# START OF SUPPLIED PASSAGE
Introduction
We are sharing this pamphlet as a supplement to help us live more deeply the Solemnity of the Sacred Heart of Jesus (16 June), accepting the invitation extended to us by the XIX General Chapter: to deepen and assume our spirituality which is marked by some specific elements that make up our identity as Comboni Missionaries of the Heart of Jesus.
We ask the confreres of all communities to study it and discover the best way to prepare for the solemnity: we may opt for a day of retreat or a series of meetings for prayers and/or sharing…
The basic text that must guide our reflection is in No. 3of the Rule of Life:
The Founder discovered in the mystery of the Heart of Jesus the thrust of his missionary commitment. Comboni’s unconditional love for the peoples of Africa had its origins and model in the saving love of the Good Shepherd who offered his life on the Cross for humanity: «Trusting in that most Sacred Heart … I feel more inclined to suffer … and to die for Jesus Christ and for the salvation of the unhappy peoples of Central Africa » (Writings, 4290).
And these are the words of the XIX General Chapter in this regard:
12. We dream of a spirituality that enables us to continue to grow as a fraternal family of consecrated persons rooted in Jesus, in his Word and in his Heart, and to contemplate him in the faces of the poor and in the experience lived by St. Daniel Comboni to be the mission.
14.3 We wish to raise our awareness of the fundamental aspects of the charism (e.g., the Cross, the Heart of Jesus, the option for the poorest and most abandoned) through Comboni’s vision, spirit and sensitivity to go to the roots of his spirituality and reappropriate it.
We may see our missionary life as a “journey” that starts in the Heart of Jesus and reaches our hearts, eventually reaching the hearts of the persons with whom we share both history and destiny. To be – or rather to become – “Consecrated people rooted in Jesus, in his Heart” means becoming what we are, to realise, for example, the identity we receive from the Lord, thanks to St. Daniel Comboni. Comboni Missionaries of the Heart of Jesus is our name.
At the end of the booklet of our Rule of Life there is a Letter Concerning the Name of the Institute, specifying what inspired the new choice of 1979. It is useful to re-read and meditate on this text, as a first moment of study.
Our Rule of Life, No. 3 offers us the experience of Comboni: his missionary commitment and his unconditional love for the peoples of Central Africa had their origin and their model «in the saving love of the Good Shepherd» who lets his Heart be pierced. Comboni himself, re-reading his experience with ever greater awareness, speaks of himself as someone who
«Carried away under the impetus of that love set alight by the divine flame on Calvary Hill, when it came forth from the side of the Crucified One to embrace the whole human family, felt his heart beat faster and a divine power seemed to drive him towards those lands … to embrace and give the kiss of peace and love to those … brothers of his” (Writings, 2742).
# END OF SUPPLIED PASSAGE
TO DO:
(a) According to the pamphlet introduction, on what date does the Solemnity of the Sacred Heart of Jesus fall?
(b) List each fundamental aspect of the charism that the pamphlet introduction gives as an example in point 14.3.
The listing after this point is not needed.
# START OF DATA SHOWN
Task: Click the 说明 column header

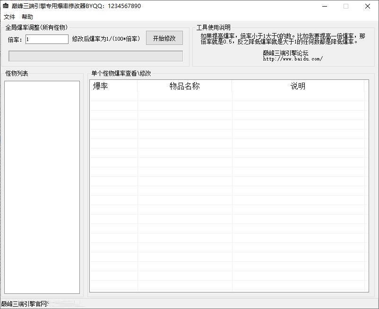Action: pyautogui.click(x=298, y=86)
# END OF DATA SHOWN
SOLUTION SET:
(a) 16 June

(b)
- the Cross
- the Heart of Jesus
- the option for the poorest and most abandoned